:: Task to carry out ::
Look through the records and copy each line with the string "agent" in it.

== Segment start ==

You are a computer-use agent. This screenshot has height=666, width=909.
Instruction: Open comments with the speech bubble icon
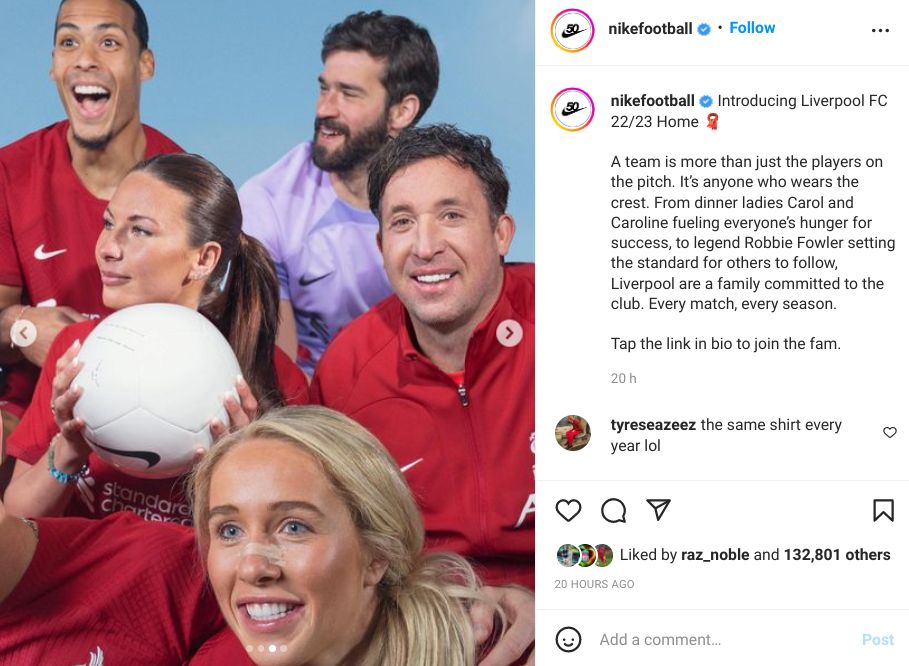(613, 511)
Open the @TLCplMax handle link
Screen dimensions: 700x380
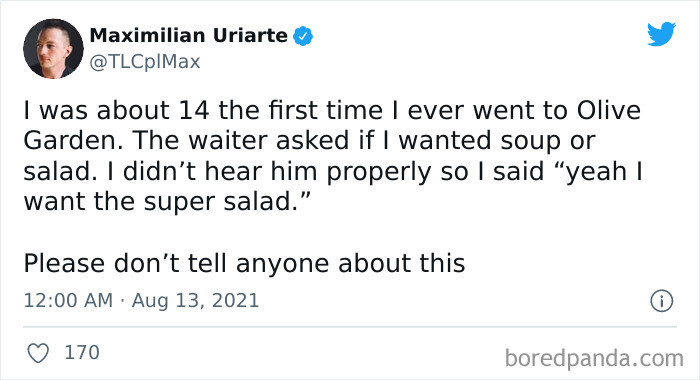coord(145,62)
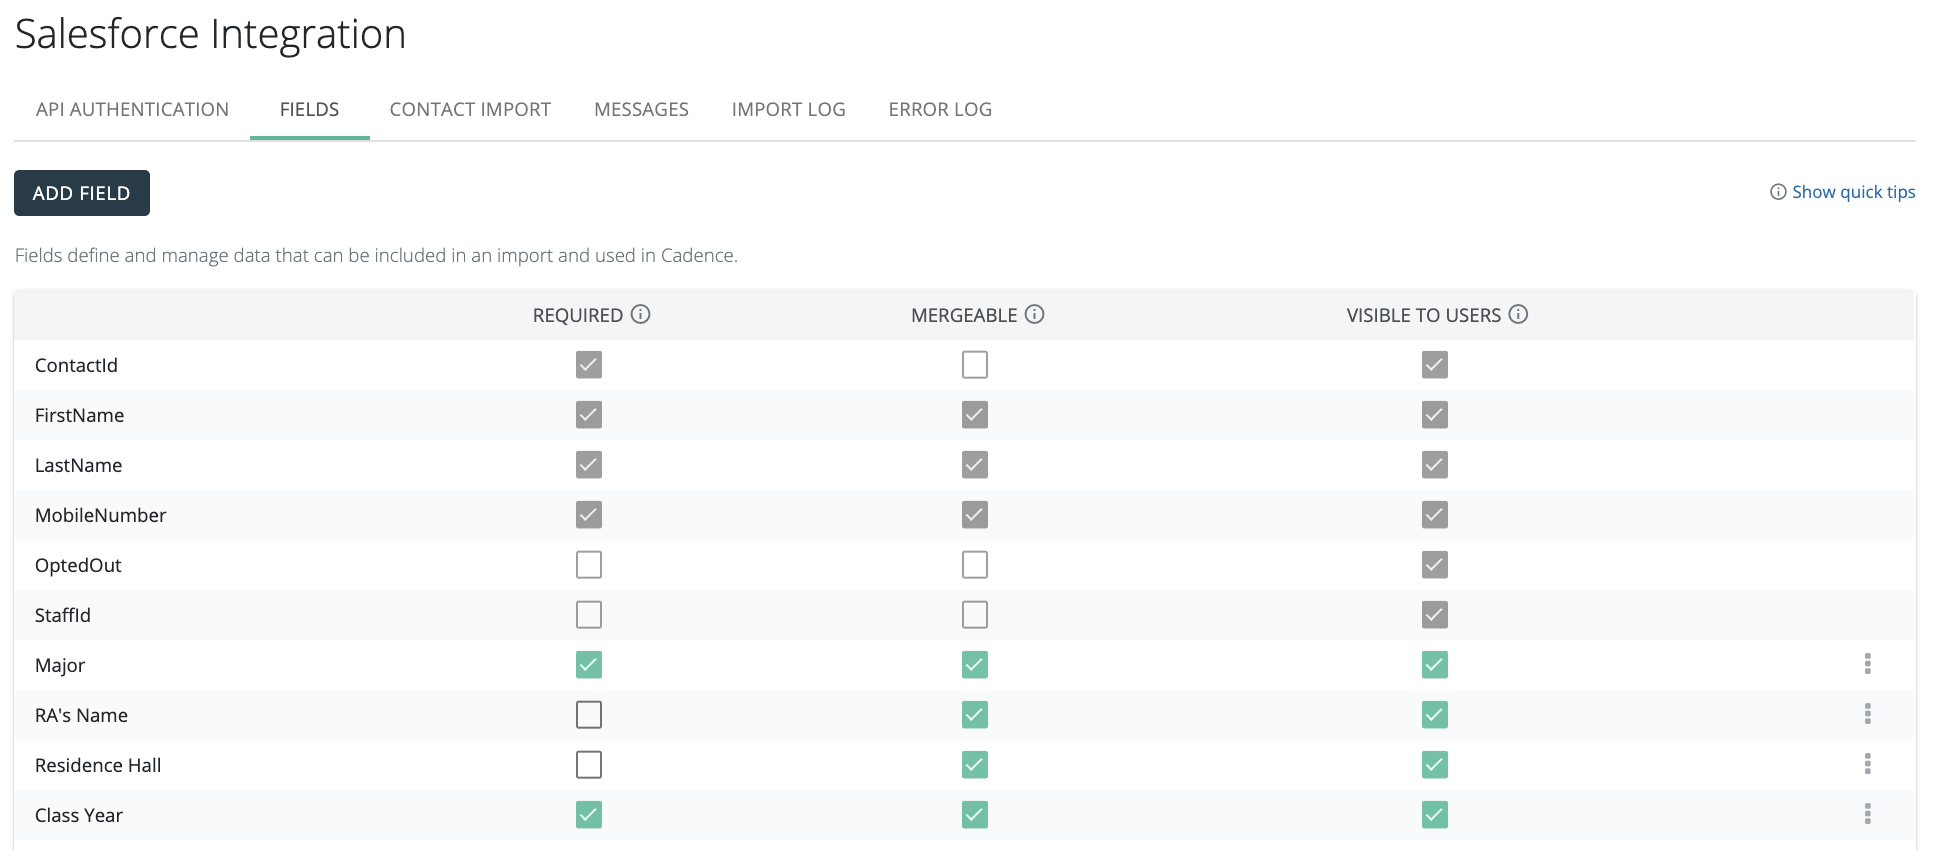Open the three-dot menu for RA's Name

1867,714
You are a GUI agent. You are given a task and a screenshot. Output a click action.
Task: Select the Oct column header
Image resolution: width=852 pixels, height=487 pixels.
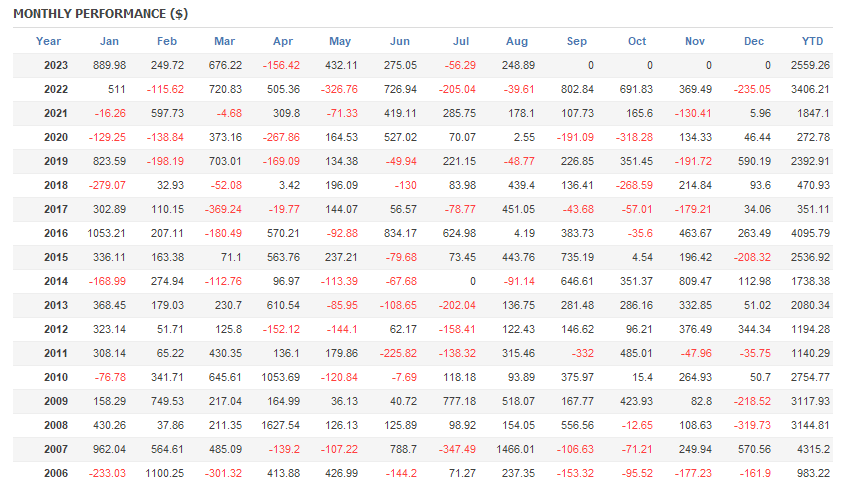(x=637, y=41)
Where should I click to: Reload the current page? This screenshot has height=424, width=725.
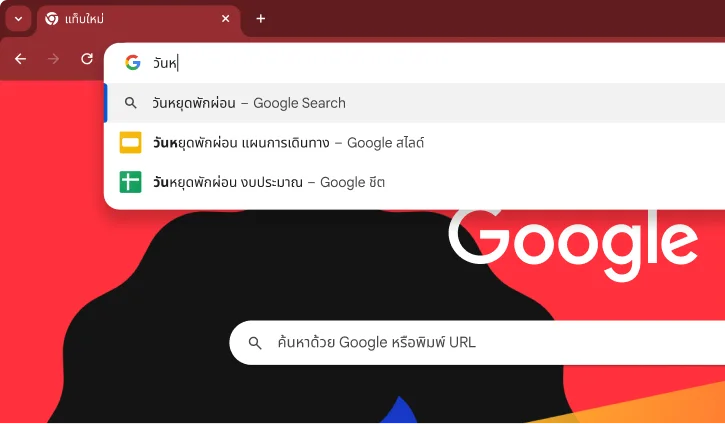87,59
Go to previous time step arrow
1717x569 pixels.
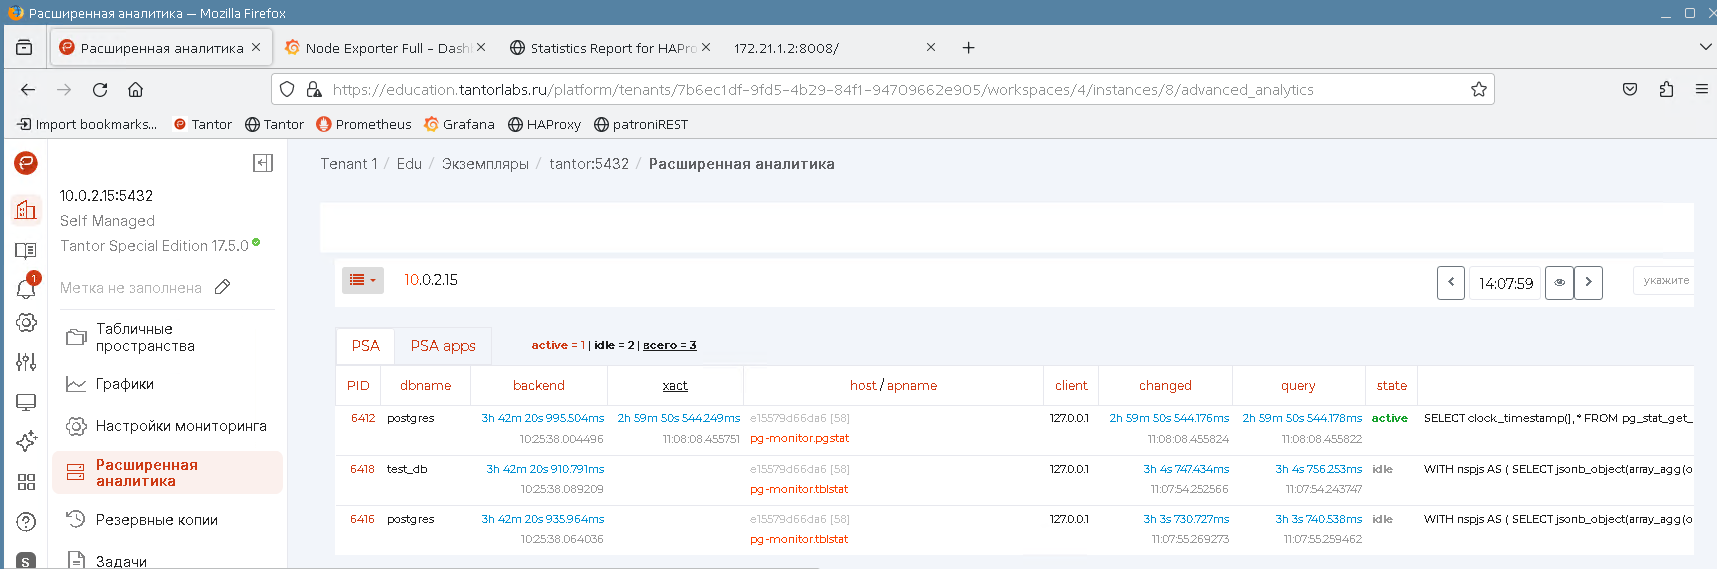coord(1451,283)
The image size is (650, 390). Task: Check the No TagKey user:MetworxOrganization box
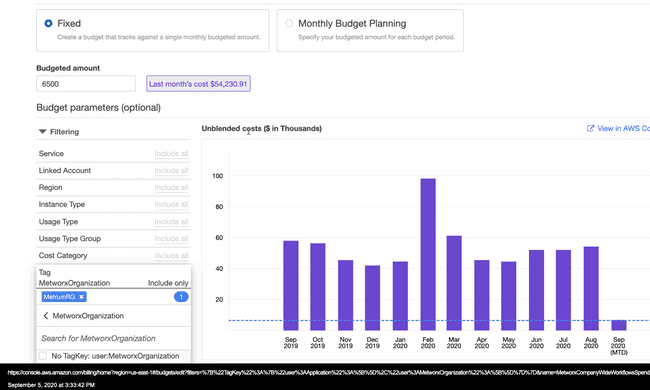coord(43,356)
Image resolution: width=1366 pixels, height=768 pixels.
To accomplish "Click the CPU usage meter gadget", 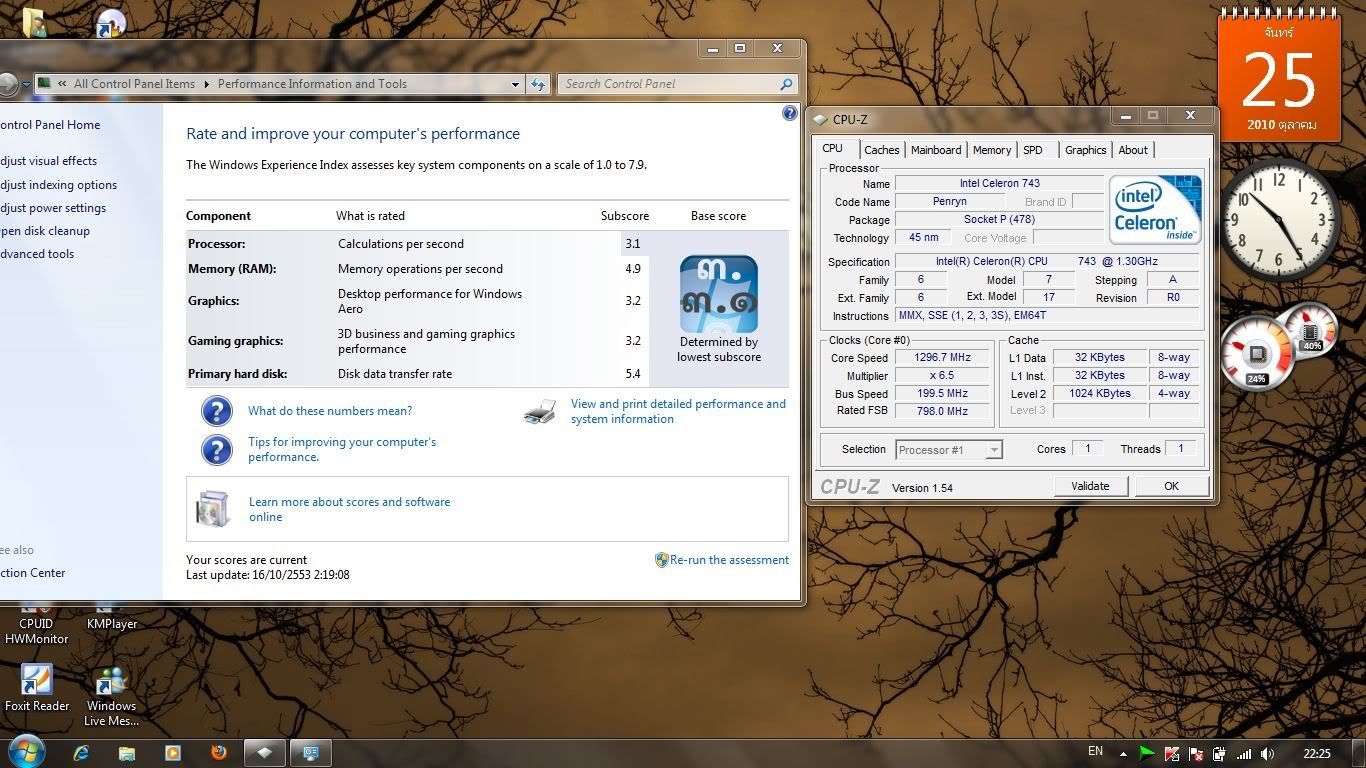I will tap(1257, 354).
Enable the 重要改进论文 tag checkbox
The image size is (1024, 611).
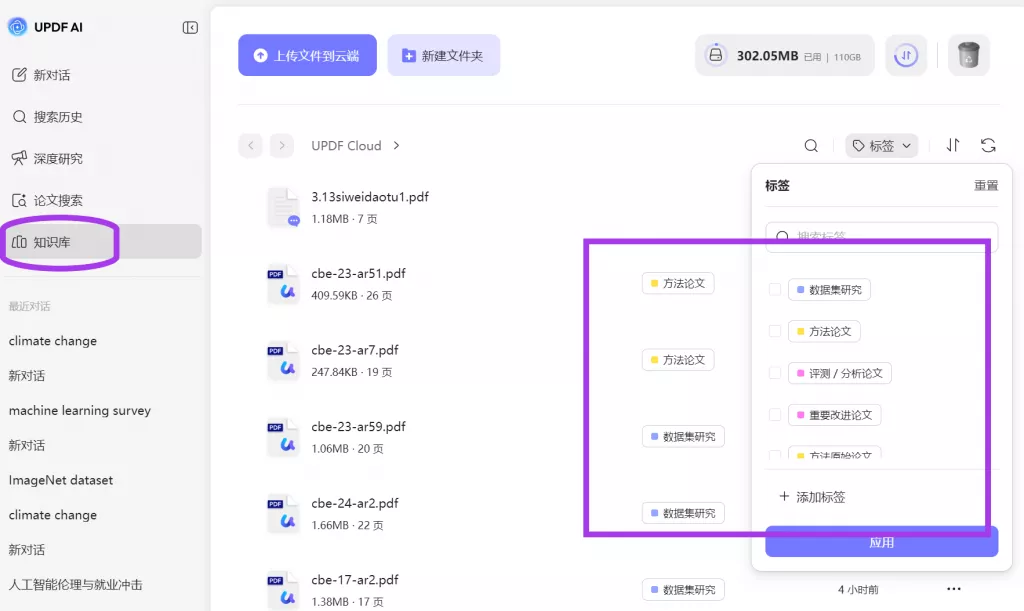click(775, 414)
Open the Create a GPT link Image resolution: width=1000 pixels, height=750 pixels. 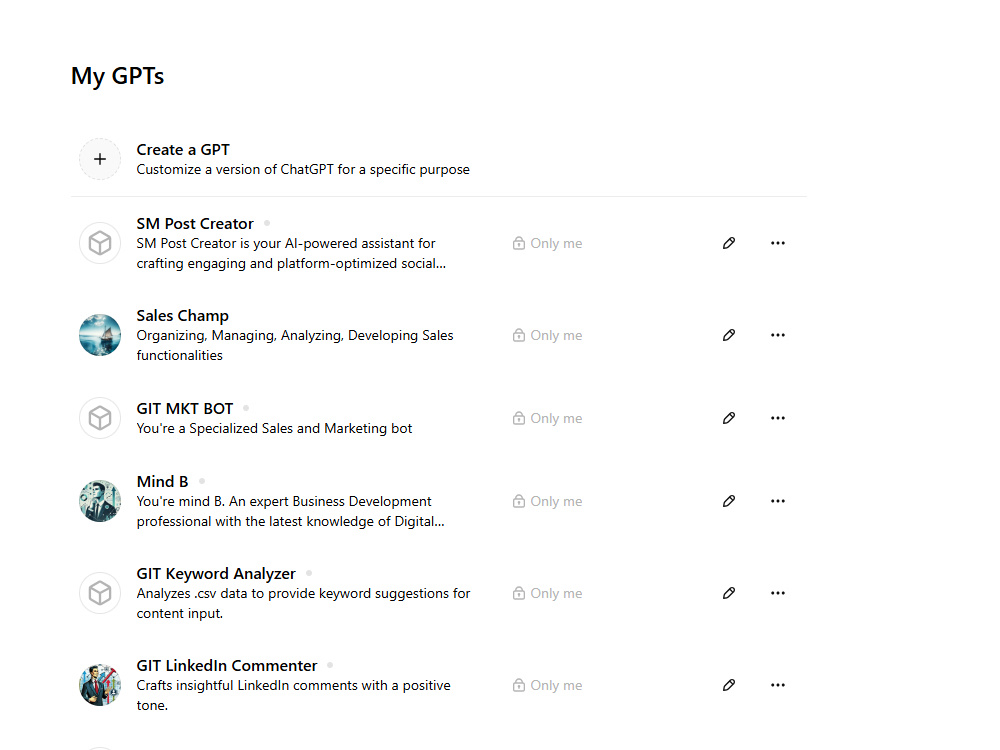pos(183,150)
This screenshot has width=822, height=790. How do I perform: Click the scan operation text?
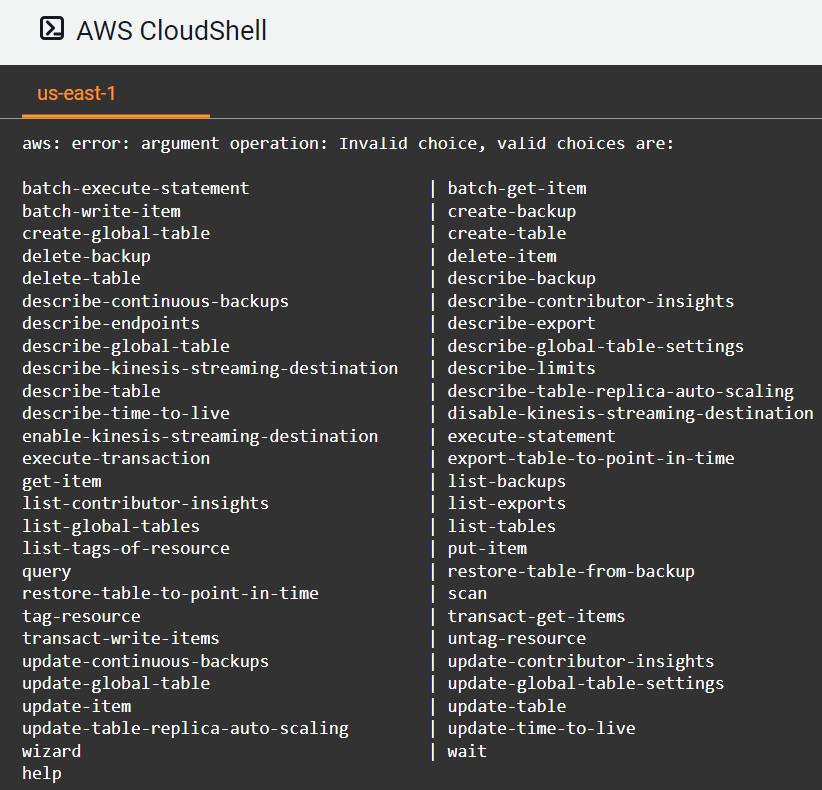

== Segment end ==

:: Written solution ::
You are a computer-use agent. This screenshot has height=666, width=909.
You are a GUI agent. You are given a task and a screenshot. Output a click action.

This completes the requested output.